Democratic PAC seeks to unseat Rashida Tlaib
A new Democratic PAC, largely funded by a hedge fund manager who also donates to Republicans and AIPAC, is focusing on unseating US Representative Rashida Tlaib.
The Urban Empowerment Action PAC, established in October, is spending around $US1 million to defeat Tlaib, the only Palestinian Muslim woman in Congress, in what it has determined is its premier race, according to a statement the PAC provided to Politico.
UEA states on its website that its goal is "empowering urban communities to narrow the wealth gap between Black and white Americans." Its other important purpose, however, as indicated by initial reporting, appears to be to unseat pro-Palestinian progressives.
With this year's new redrawn congressional district maps, following the 2020 Census, Michigan's District 12, Tlaib's district will now have a much higher population of African Americans, allowing for the PAC to argue that it is supporting a candidate that better represents their constituents.
Kareem Youssef, a Palestinian organiser based in Los Angeles, is sceptical of the PAC's claims of wanting to empower Black communities, given its major funding from Daniel Loeb, a donor who also donates to AIPAC and Republican campaigns. He also points out that Tlaib has been an advocate for her diverse working-class constituents, securing important federal funding for much-needed projects. The only reason he can see is anti-Arab and anti-Palestinian racism.
"Rashida is very much invested in improving the lives of working-class Americans, not as much in international relations. She's still considered a threat," Youssef told The New Arab.

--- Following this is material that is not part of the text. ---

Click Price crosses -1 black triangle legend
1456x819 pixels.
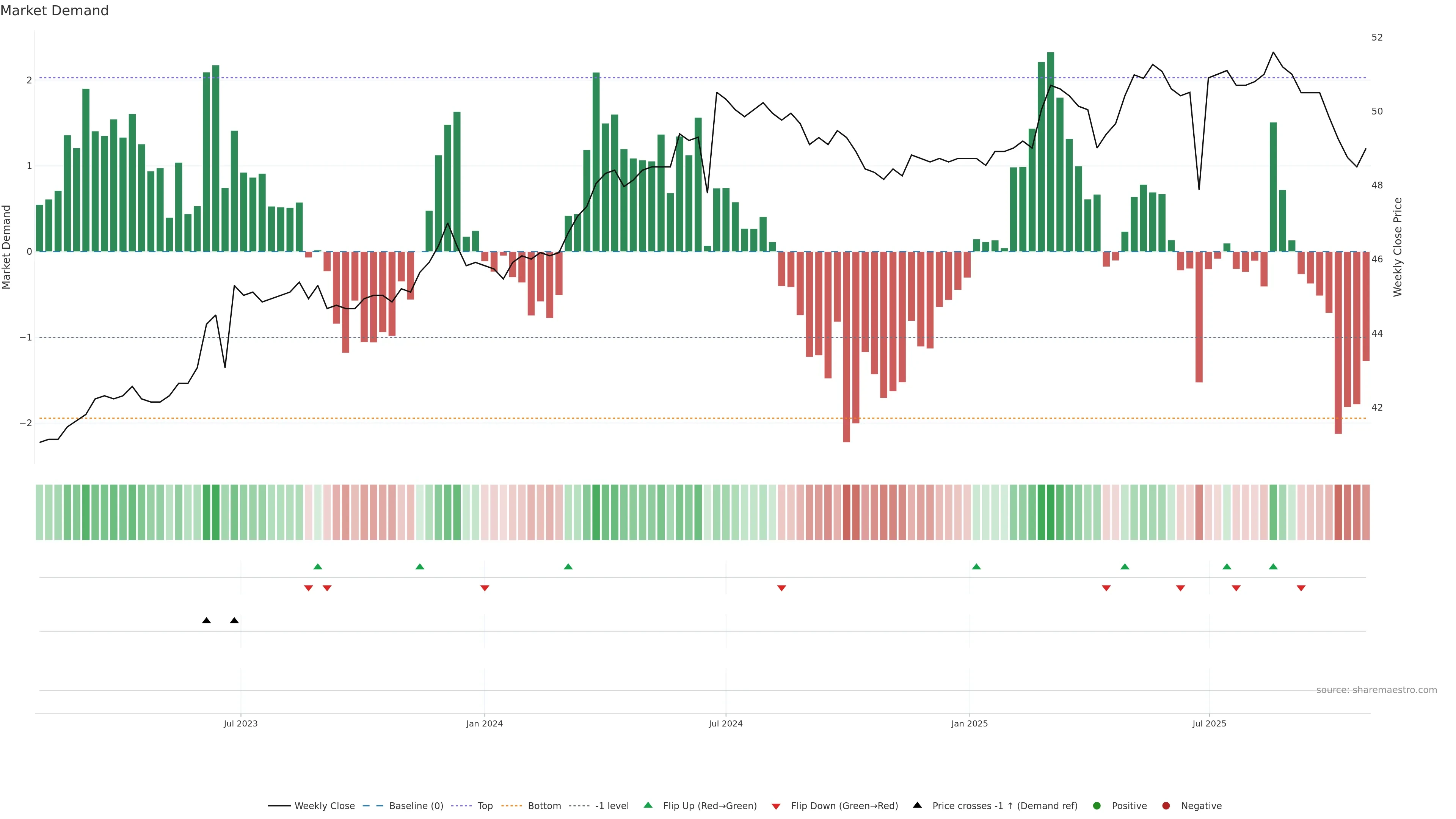click(x=917, y=805)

"If this PAC is going to move forward in challenging her, what we can expect is a more subtle approach," he said, further noting its messaging to left-wing voters by invoking social justice and equality.
UEA is backing Tlaib's opponent Janice Winfrey, a Black woman, for Michigan's 2 August Democratic primary. Aside from their personal backgrounds, the main discernible difference between the two candidates appears to be their stances on Israel. The other difference, of course, is that Tlaib does not accept PAC donations.
Will this tactic work? So far, it has largely been met with scepticism. The PAC's own website has only one page of information. Its Facebook page has only seven "likes" and one comment calling the group "fake clowns" and "fake democrats".
Still, with more than a month until election day, things can change quickly. Recent Democratic primaries in Ohio, with a progressive lead-turned loss, and Pennsylvania, with a major progressive lead-turned near-loss, have shown that major anti-progressive advertising in the final weeks can make a big difference.